I'm trying to have one of the children views in my screen (owned by one view controller) not rotate when the device rotates. My view controller allows rotations as it should, and I'm trying to apply a 90-degree rotation to the one "stationary" view to counteract the overall rotation.

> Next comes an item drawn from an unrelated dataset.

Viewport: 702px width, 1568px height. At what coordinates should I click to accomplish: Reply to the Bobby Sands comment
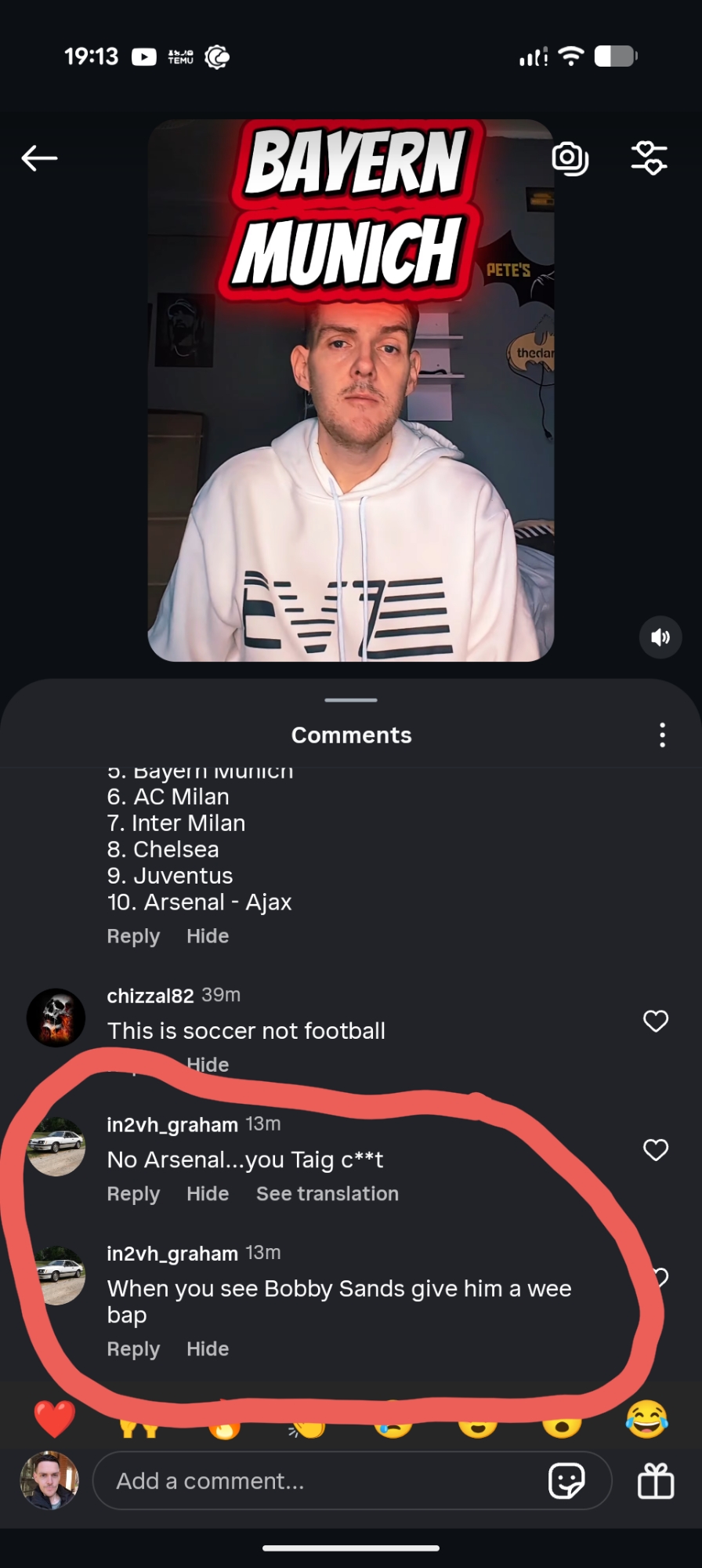133,1349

Problem is, everything seems to rotate anyways, and the transform doesn't seem to do anything. I've attempted with an affine transform on the view, and with a 3d transform on the layer (below). The method is getting called, but I never see a visual difference.
Any thoughts? Thanks.
- (void)willAnimateRotationToInterfaceOrientation:(UIInterfaceOrientation)interfaceOrientation duration:(NSTimeInterval)duration
{
CALayer *layer = stuckview.layer;
layer.transform = CATransform3DMakeRotation(90, 0, 0, 1);
}
To help others find this, I'm adding a couple searchable phrases, like:
prevent a UIView from rotating
prevent a UITableView background from rotating
stop a UIView rotation
stop a UITableView background rotation
A complete sample for any orientation:
- (void)willRotateToInterfaceOrientation:(UIInterfaceOrientation)toInterfaceOrientation duration:(NSTimeInterval)duration
{
switch (toInterfaceOrientation) {
case UIInterfaceOrientationLandscapeLeft:
stuckview.transform = CGAffineTransformMakeRotation(M_PI_2); // 90 degress
break;
case UIInterfaceOrientationLandscapeRight:
stuckview.transform = CGAffineTransformMakeRotation(M_PI + M_PI_2); // 270 degrees
break;
case UIInterfaceOrientationPortraitUpsideDown:
stuckview.transform = CGAffineTransformMakeRotation(M_PI); // 180 degrees
break;
default:
stuckview.transform = CGAffineTransformMakeRotation(0.0);
break;
}
}
Is your code actually executed? (Do you implement shouldAutorotateToInterfaceOrientation: ?)
stuckview.transform = CGAffineTransformMakeRotation(M_PI_2);
should do the job.
Note: The functions take radians not degrees.